Users verify the UpdateResponse as if it were a SearchResponse for the most recent version of search_key, and they also check that their update is the last entry in the log. To aid verification, the update response provides the UpdatePrefix structure necessary to reconstruct the UpdateValue.

Users MUST retain the information required to perform monitoring as described in Section 10.1.

10.3. Monitor

Users initiate a Monitor operation by submitting a MonitorRequest to the Transparency Log containing information about the keys they wish to monitor. Similar to Search and Update operations, users can include the tree_size of the last TreeHead that they successfully verified.

struct {
  opaque search_key<0..2^8-1>;
  uint64 entries<0..2^8-1>;
} MonitorKey;

struct {
  MonitorKey owned_keys<0..2^8-1>;
  MonitorKey contact_keys<0..2^8-1>;
  optional<uint64> last;
} MonitorRequest;

Users include each of the keys that they own in owned_keys.
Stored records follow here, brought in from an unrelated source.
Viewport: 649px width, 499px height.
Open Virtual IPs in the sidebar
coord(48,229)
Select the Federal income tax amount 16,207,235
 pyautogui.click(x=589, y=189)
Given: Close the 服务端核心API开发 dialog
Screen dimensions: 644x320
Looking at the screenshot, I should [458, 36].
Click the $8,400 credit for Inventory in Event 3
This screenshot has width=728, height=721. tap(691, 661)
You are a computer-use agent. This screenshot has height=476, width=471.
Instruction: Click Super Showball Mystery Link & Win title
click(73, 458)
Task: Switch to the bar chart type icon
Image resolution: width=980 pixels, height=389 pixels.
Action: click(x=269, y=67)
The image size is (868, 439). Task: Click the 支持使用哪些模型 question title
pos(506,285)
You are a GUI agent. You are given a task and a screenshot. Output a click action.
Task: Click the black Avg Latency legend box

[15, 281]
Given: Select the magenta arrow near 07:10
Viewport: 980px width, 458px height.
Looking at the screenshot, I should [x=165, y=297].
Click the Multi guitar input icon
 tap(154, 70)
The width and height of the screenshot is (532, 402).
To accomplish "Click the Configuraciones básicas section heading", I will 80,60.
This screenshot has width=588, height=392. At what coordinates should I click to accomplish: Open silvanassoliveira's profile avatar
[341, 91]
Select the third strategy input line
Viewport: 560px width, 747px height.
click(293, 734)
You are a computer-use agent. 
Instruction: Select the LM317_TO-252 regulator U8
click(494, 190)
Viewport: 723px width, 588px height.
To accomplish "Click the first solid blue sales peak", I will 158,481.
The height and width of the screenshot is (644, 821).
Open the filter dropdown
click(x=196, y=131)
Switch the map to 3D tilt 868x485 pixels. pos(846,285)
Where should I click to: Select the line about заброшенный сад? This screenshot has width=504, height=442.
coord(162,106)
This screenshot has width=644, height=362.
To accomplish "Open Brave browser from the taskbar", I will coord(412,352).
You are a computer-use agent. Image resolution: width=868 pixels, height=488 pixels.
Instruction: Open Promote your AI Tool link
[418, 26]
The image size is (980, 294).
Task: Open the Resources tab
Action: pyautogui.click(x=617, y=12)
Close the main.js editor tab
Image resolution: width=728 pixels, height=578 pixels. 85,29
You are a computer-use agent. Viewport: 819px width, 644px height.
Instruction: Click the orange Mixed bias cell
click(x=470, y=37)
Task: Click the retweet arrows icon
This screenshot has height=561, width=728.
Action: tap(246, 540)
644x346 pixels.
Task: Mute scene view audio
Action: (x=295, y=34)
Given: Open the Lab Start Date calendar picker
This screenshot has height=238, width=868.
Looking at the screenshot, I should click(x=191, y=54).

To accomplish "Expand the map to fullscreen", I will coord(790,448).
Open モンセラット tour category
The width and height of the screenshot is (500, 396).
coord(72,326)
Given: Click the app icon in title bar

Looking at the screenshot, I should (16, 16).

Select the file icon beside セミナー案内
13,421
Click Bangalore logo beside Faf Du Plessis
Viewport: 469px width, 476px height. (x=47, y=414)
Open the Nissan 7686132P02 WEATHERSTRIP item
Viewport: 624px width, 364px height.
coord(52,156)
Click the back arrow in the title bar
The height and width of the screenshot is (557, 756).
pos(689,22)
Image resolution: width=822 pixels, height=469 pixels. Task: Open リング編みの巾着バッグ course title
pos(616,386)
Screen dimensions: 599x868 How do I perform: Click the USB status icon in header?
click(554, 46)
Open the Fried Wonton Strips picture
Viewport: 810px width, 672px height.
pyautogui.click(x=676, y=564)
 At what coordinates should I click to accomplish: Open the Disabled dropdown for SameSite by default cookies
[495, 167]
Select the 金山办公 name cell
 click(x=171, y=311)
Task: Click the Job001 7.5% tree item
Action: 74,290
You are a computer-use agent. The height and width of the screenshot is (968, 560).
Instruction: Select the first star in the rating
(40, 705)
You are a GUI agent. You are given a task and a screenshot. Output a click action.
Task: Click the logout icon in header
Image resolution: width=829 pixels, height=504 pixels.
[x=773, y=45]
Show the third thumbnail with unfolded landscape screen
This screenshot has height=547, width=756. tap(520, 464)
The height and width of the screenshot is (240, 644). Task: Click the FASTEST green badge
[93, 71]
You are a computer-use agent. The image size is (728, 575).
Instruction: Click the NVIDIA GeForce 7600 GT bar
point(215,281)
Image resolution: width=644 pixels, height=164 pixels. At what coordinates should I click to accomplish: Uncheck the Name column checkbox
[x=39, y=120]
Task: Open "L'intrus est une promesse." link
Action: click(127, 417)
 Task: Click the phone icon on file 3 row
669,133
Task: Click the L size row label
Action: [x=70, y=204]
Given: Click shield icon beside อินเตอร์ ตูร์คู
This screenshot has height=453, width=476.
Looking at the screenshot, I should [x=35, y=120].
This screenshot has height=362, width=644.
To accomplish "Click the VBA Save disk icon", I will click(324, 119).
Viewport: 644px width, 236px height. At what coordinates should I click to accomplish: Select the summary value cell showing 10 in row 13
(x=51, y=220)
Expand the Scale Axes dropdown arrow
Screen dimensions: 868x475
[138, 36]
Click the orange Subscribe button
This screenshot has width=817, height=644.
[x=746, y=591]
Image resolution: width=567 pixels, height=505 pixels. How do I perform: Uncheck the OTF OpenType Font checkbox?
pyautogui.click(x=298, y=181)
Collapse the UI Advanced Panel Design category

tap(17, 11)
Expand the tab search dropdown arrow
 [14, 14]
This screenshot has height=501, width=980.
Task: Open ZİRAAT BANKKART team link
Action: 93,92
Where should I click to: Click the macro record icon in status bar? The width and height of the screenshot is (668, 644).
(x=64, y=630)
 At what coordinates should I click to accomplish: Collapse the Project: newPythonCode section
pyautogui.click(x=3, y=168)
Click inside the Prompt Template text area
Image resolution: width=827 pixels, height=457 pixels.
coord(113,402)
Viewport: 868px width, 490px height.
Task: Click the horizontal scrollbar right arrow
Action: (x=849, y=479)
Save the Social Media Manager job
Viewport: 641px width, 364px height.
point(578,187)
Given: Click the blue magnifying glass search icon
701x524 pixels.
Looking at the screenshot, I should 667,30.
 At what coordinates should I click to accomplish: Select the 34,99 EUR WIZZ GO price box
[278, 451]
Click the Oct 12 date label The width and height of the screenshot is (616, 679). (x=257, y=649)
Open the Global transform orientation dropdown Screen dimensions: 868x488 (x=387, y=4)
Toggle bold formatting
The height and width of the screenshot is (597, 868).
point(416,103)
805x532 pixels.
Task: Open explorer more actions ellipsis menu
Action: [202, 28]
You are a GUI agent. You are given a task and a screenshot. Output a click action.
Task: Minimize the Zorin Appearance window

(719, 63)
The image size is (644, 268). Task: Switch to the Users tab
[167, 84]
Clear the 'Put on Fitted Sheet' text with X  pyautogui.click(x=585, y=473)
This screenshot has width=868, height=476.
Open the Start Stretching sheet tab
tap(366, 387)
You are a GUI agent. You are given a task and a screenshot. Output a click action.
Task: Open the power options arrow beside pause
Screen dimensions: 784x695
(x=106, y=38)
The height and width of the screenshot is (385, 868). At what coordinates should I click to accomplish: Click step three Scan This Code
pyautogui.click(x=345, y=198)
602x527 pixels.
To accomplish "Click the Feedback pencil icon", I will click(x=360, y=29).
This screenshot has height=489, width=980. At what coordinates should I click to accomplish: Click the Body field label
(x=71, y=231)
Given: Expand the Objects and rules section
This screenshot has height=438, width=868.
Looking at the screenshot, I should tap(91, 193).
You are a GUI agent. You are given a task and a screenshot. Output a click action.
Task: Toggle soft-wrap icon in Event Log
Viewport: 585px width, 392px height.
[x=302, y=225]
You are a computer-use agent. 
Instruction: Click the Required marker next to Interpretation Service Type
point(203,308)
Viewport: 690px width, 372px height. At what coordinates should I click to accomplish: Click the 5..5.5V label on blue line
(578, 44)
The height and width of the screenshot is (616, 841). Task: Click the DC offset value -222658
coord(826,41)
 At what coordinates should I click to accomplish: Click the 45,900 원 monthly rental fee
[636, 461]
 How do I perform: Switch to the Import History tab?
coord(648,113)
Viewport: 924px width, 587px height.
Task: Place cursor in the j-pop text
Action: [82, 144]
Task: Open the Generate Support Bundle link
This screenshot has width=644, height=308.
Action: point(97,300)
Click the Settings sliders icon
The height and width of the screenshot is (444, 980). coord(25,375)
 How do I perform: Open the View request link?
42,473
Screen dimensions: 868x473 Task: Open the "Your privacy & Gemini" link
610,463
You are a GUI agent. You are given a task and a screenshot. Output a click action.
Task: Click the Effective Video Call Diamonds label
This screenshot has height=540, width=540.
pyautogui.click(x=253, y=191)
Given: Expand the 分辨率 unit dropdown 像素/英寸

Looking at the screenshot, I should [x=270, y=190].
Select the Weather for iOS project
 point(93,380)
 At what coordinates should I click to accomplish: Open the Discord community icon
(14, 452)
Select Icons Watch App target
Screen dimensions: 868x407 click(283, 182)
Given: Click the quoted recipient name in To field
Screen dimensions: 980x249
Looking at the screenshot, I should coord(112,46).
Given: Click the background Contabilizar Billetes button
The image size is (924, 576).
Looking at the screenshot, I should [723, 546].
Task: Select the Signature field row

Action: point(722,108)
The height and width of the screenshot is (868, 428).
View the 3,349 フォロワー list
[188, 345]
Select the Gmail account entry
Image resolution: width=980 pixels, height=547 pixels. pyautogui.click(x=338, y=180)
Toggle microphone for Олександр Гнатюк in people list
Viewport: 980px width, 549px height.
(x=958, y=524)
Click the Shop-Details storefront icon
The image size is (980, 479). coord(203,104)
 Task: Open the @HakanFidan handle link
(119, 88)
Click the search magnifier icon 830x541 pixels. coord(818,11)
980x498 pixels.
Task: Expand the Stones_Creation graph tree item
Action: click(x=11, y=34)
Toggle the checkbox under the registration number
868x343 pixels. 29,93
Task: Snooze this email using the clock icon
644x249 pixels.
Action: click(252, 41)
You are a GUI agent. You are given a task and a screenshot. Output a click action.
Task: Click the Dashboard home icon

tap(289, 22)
If the Transparency Log is deployed with Contact Monitoring (or simply if the user wants a higher degree of confidence in the log), they also include any keys they've looked up in contact_keys.

Each MonitorKey structure contains the key being monitored in search_key, and a list of entries in the log tree corresponding to the values of the map described in Section 4.3.2.

The Transparency Log verifies the MonitorRequest by following these steps, for each MonitorKey structure:

  1. Verify that the requested keys in owned_keys and contact_keys are all distinct.
  2. Verify that the user owns every key in owned_keys, and is allowed to lookup every key in contact_keys, based on the application's policy.
  3. Verify that each entries array is sorted in ascending order.
  4. Verify that the entries in each entries array are all between the initial position of the requested key and the end of the log.
  5. Verify each entry lies on the direct path of different versions of the key.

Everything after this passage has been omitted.